Кто-то рисует острова на часах, кто-то ищет двери в сны, кто-то зажигает фонари в городах, которых нет. Ада тянет нить ненаписанных страниц, Тиль ловит ветер, Клэр пускает цветы по рекам, Жан-Франсуа хранит свет, Лука – тишину. Ничья идёт без имени, Саша сшивает голоса в платья, Джон чинит зонты, Хикару меняет ДНК, чтобы найти свою весну.
Все они идут навстречу одному часу, где письма читают вслух, и где есть тёплый и уютный дом.
В мире, где дни текли не по часам, а по сердцебиению, жила девочка по имени Хикару. Ей было тринадцать, и её имя означало «свет», но в её глазах света было немного – лишь отражения чужих взглядов, слишком ярких или слишком тёмных. У Хикару был синдром Дауна, и в этом мире, где каждый рождался с книгой судьбы, её книга была написана на языке, который никто не хотел читать. Во снах она видела свои страницы – рваные, с буквами, похожими на цветы сакуры, уносимые ветром.

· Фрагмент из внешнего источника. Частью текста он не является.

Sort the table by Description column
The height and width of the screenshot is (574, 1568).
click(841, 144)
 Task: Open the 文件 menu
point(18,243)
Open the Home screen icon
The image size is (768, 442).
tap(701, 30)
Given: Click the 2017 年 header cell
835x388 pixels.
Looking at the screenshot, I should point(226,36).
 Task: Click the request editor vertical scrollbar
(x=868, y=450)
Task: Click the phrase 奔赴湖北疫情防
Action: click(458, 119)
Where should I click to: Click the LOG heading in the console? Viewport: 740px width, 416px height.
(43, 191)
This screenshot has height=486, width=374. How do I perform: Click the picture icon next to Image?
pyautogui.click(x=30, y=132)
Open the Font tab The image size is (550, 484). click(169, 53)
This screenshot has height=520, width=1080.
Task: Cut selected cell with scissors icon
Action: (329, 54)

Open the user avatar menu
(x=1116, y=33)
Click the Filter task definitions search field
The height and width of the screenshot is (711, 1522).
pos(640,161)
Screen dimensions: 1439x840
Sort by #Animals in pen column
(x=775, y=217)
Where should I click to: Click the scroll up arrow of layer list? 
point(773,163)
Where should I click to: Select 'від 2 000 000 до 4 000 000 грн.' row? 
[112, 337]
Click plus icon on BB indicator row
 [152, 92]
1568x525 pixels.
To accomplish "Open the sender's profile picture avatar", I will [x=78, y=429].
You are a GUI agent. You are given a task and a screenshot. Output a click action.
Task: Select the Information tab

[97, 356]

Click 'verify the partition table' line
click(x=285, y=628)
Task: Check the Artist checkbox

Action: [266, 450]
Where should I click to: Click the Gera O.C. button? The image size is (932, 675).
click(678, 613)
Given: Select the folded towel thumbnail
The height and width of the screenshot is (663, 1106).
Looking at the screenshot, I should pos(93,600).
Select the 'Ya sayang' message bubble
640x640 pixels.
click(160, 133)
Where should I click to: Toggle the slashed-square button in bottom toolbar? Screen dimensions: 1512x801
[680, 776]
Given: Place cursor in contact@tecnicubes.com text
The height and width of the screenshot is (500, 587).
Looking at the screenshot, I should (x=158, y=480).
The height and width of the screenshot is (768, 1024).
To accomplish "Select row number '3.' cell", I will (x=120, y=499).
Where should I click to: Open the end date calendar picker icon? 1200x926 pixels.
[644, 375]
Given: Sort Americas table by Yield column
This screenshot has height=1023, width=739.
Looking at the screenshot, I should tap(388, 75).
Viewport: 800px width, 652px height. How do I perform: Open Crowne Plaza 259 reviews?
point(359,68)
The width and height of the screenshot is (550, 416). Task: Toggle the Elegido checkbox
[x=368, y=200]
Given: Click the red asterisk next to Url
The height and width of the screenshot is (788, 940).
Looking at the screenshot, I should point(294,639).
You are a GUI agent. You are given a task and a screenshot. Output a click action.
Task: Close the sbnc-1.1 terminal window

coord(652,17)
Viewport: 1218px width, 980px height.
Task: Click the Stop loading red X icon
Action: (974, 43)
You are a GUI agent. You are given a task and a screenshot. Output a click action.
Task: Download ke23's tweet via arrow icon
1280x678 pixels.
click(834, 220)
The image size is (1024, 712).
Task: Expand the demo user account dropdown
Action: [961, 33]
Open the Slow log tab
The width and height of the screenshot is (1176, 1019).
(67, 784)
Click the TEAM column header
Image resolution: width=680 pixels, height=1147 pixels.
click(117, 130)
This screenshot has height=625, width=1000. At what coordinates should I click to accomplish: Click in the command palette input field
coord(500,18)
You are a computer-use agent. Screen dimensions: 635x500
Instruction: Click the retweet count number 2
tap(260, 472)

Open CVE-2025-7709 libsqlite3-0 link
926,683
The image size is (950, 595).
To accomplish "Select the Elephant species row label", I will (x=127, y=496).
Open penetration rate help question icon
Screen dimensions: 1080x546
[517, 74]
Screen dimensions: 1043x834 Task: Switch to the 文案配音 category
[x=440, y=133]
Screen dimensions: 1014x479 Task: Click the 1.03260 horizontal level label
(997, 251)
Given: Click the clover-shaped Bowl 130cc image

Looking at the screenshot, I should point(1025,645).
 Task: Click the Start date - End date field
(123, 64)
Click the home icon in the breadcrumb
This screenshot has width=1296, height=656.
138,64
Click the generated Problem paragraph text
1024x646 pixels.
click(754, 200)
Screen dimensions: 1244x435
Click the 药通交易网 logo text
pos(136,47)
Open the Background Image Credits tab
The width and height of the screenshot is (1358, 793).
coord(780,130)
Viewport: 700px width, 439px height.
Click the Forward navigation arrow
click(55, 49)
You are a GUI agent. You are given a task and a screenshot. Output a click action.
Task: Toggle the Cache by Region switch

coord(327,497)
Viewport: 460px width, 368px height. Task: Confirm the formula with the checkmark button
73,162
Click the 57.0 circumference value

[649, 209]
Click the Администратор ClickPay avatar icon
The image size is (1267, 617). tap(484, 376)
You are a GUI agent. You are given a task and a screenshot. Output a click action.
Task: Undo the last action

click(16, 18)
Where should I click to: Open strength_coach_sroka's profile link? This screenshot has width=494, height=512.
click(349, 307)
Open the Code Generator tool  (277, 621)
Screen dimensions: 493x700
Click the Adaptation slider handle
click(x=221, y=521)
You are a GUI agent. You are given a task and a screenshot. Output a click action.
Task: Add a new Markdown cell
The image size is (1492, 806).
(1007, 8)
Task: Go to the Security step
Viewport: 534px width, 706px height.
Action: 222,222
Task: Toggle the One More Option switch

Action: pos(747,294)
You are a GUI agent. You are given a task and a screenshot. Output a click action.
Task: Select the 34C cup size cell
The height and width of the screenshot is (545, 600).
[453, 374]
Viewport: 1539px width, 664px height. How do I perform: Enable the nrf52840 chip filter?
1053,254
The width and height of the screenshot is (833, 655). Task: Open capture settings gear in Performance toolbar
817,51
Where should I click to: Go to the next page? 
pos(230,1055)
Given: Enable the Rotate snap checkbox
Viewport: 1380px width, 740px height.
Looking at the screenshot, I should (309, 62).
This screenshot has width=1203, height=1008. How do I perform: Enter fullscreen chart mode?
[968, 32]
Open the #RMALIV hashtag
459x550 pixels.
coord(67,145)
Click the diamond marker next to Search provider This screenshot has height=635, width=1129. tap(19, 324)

Деревня, в которой жила Хикару, стояла в долине, окружённой холмами, мягкими, как спины спящих великанов. Дома клонились друг к другу, словно старики, шепчущиеся о прошлом. Время здесь было спиральным: дни не шли один за другим, а закручивались, как раковина, и каждый мог стать первым или последним, в зависимости от того, как ты его прожил. Жители говорили, что дни – это семена, которые можно посадить, чтобы вырастить воспоминания, мечты или новый день. Но никто не объяснял, как сажать семена правильно.
Хикару сидела под старым деревом сакуры, чьи ветви шумели, как страницы древней книги. Лепестки падали медленно, зависая в воздухе, будто хотели передумать и вернуться на ветку. Когда Хикару сжала один из них, он дрогнул, и на миг ей показалось, что лепесток тёплый, как дыхание дерева. Неподалёку дети играли в «нормальность» – игру, где они строили из палок и камней дома, семьи, жизни, смысла которых Хикару не понимала. Она подошла, протянув цветок сакуры, но девочка Ая отвернулась, пробормотав: «Ты не такая, Хикару». Мальчик Таро, её единственный друг, взял цветок, но молчал, опустив глаза под взглядами других.
Мать Хикару, Юми, смотрела на дочь из окна их дома, где бельё колыхалось на верёвках, как флаги забытых историй. Юми помнила, как она защищала Хикару в детстве от насмешек, когда соседские дети дразнили её за медленную речь. Тогда Юми крикнула: «Она светит ярче вас всех!» – но в глубине сердца жила щемящая мысль: вдруг она не сделала достаточно, чтобы дочь была принята? Юми подошла к Хикару, обняла её и шепнула: «Ты – мой свет». Хикару улыбнулась, и на миг сакура над ними зацвела вне сезона, лепестки замерли в воздухе, но никто, кроме Юми, этого не заметил.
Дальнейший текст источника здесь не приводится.